For more details, please take a look at the code repo (https://github.com/leonwanghui/ms-backend-wasm/tree/master/wasm-standalone-tvm).

2020.07 Update: Considering this solution has been accepted by TVM community, it’s suggested for users to try with the official one (https://github.com/apache/incubator-tvm/tree/master/apps/wasm-standalone).

PoC guideline

In order for everyone to have a more vivid and concrete understanding of the solution, we prepared a simple prototype: compile the ResNet50 model generated based on ONNX into a wasm_graph_resnet50.wasm file through the TVM Relay API, and then call Wasmtime tool to load WASM bytecode in the runtime environment so as to perform model inference. For the detailed guidelines, please refer to the online document.

Solution Promotion

As a development team that has been working in the open source community over four years, we have developed four Open habits (Open Source, Open Design, Open Development and Open Community). This chapter will take you to review our promotion about the journey of WASM adoption in AI.

2020.06 - Incubation

For the motto that has been popular in the open source community: “Talk is cheap, show me the code”, it is necessary to prepare the PoC for the promotion stage. Therefore, it took us less than a month to finish the work with development of the prototype, which laid the good basis for our later promotion in the TVM community.

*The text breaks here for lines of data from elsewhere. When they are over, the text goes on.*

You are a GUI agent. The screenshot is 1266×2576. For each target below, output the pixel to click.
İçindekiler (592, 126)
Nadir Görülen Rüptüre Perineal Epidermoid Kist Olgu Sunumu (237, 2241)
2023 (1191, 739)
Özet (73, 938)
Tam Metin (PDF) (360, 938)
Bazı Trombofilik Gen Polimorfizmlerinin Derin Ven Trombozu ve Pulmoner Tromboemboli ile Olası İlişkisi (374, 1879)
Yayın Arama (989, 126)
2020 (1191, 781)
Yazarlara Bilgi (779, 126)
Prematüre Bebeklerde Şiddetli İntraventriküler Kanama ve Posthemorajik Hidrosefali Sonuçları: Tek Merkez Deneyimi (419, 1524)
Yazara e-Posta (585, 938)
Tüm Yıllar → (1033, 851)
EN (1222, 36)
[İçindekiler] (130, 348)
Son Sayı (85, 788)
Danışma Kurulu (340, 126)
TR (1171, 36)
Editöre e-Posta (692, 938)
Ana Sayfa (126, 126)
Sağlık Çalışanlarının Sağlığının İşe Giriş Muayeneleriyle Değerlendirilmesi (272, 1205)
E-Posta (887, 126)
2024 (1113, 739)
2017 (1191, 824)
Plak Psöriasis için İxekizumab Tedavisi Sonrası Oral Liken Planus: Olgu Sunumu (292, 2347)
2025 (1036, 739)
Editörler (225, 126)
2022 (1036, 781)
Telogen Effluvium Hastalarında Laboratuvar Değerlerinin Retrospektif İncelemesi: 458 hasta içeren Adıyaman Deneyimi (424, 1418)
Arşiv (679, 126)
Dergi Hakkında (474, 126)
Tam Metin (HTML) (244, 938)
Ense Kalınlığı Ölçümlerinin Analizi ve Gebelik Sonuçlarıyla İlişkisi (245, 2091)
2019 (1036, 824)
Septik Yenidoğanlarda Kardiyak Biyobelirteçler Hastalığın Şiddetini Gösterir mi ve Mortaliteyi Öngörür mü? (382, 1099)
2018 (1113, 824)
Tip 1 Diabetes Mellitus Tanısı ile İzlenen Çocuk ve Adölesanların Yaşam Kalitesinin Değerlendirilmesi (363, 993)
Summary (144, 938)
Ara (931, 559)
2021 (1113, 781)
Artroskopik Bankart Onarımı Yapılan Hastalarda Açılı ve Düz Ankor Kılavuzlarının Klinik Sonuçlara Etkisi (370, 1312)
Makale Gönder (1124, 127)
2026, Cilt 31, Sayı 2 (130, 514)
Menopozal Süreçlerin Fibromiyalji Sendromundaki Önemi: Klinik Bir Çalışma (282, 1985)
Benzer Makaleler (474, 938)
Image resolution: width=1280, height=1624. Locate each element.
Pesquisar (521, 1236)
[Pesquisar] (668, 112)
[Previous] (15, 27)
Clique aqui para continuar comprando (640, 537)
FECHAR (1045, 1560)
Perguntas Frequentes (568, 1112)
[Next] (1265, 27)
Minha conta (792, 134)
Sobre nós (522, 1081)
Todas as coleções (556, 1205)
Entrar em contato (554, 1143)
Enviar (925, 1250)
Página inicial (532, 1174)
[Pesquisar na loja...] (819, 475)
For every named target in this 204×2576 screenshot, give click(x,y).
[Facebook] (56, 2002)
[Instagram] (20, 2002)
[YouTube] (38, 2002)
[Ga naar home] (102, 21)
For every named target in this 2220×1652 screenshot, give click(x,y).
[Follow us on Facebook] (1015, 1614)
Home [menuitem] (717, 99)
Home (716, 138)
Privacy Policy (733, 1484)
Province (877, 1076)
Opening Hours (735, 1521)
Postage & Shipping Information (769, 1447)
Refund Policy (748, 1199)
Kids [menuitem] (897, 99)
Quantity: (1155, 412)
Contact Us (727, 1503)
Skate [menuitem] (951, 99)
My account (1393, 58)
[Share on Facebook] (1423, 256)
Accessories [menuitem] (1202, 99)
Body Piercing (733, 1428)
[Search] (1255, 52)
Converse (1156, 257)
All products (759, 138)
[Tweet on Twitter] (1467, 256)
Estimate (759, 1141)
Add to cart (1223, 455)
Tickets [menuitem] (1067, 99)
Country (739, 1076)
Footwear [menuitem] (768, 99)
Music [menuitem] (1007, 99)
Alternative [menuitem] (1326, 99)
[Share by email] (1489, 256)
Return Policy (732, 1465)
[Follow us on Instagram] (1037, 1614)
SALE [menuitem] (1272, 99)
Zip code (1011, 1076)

2020.07 - TVM community promotion

Since the solution is based on the TVM compilation stack, our first idea after incubation stage is to give it back to the TVM community, and then self-recommend as the owner for later feature development and maintenance. After continuous promotion in the community over the past month, with the initial proposal gone through a series of reconstruction and rectification, and finally adopted by the community at the end of July. If you are interested into more about this proposal, please refer to community PR#5892 for details.

Future Plan

TVM community collaboration

As mentioned above, the project is still in the experimental stage, so we will continuously work with the TVM community to explore more possibilities. The current preliminary planning features are listed below:

  • Support data parallel processing based on SIMD128.
  • Further improve the TVM Rust runtime API module so that it can natively support the docking of WASM Memory features.
  • AutoTVM optimization based on WASM backend.
  • More network support.

WASM operator library study

At present, we have only conducted in-depth exploration in the direction of WASM computing graphs, but we found that it would more powerful to integrate WASM operator library into deep learning frameworks (such as MindSpore). Here are a few more suitable scenarios for the WASM operator library:

  • Currently deep learning frameworks have defined their own IR and compilation pipelines. Compared with WASM computing graph, only WASM operator library can seamlessly integrate with the graph computing layer of these frameworks.
  • The WASM computing graph can only be used for model inference, while the WASM operator library can be applied to all scenarios (such as model training/inference/evaluation).
  • As for the portability feature, the WASM computing graph cannot provide the consistency guarantee of its internal operators, but the WASM operator library can truly realize the portability of operators among mobile device, edge and cloud scenarios.

Therefore, in the near future, we plan to release end-to-end integration solutions from the level of WASM operator library (covering the above-mentioned scenarios first), and truly realize the integration of WASM technology into all scenarios in the AI field.

Acknowledgement

We would like to thank TVM project for providing the compilation stack with WASM backend and TVM community for some precious suggestions about the solution. Also very thanks @kazum for having offered a lot of help when implementing this project.